I just finished building a red oak coffee table and need advice on finishing. The top is six boards joined together, some of which have knots or a hole. I chose these on purpose to build in some character, but then realized that I don't know what to do so that the surface is flat, but the knots are still visible. I am mostly concerned with the deep, dark one. I read that there is an epoxy method, but don't know if anyone has any experience with this. Advice is appreciated. Thanks.


----------



## jmartel (Jul 6, 2012)

Epoxy is what I've done. Just get a small thing of the 5 min epoxy, mix it up, fill in the hole. Make sure you leave it proud of the surface until it cures and hardens. Then sand it flush.


----------



## timbertailor (Jul 2, 2014)

Or do a really thick, clear, epoxy resin. Crystal Clear Glaze Coat. Do the WHOLE top.

Most bar tops are done this way if you were wondering what it looks like when complete.

Should last forever without fear of deterioration.


----------



## bigblockyeti (Sep 9, 2013)

You can go over it with poly and it will get down into the areas around the knot and lock it in. If you're looking to fill it, it may take several coats. Epoxy is a one shot deal most of the time, as mentioned you can pour it in and leave it proud or let it sink below the surface for less sanding/cleanup before your final finish.


----------



## wapakfred (Jul 29, 2011)

Epoxy is what I've always used, though I always found it unfriendly to sand. A card scraper wporks a little better to smooth it down (at least for me).


----------



## Tim714 (Jul 21, 2014)

Thanks for the replies. I filled the large knot and sanded it down level with the top, but it looks scratched and hazy now. Anyone know a way to buff out the scratches so that it's clear? Thanks!


----------



## CharlesA (Jun 24, 2013)

It will clear up when you put finish on it.


----------



## English (May 10, 2014)

I found web site that sells the a knot stabilzer hot melt. It is http://www.knottec.co.uk/. I purchased mine from http://www.hotmeltdirect.com They sold the knot-tec product in smaller quantity. Watch the video at Knot-Tec.co.UK/


----------



## CharlesA (Jun 24, 2013)

5 minute epoxy for me. You can tint it a bit if you want. Here is a knot tinted with a tiny bit of ebony stain.

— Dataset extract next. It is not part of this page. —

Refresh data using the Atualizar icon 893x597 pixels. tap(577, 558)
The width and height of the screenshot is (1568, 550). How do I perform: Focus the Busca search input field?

This just has a swipe of mineral spirits over it, and you can see the scratch marks are gone.


----------



## Yonak (Mar 27, 2014)

There is a product from System 3 called SculpWood which is an epoxy wood filler that can be colored with dry grout or a paint or epoxy tint. I got some and used only a little, but from what I've seen it seems to stay in pretty good and works pretty much like wood, although the holes I filled weren't as large as the ones you will fill. Bondo also has a wood filler that I have not yet tried but plan to. Whatever you use, kindly post a review to further the collective knowledgebase.


----------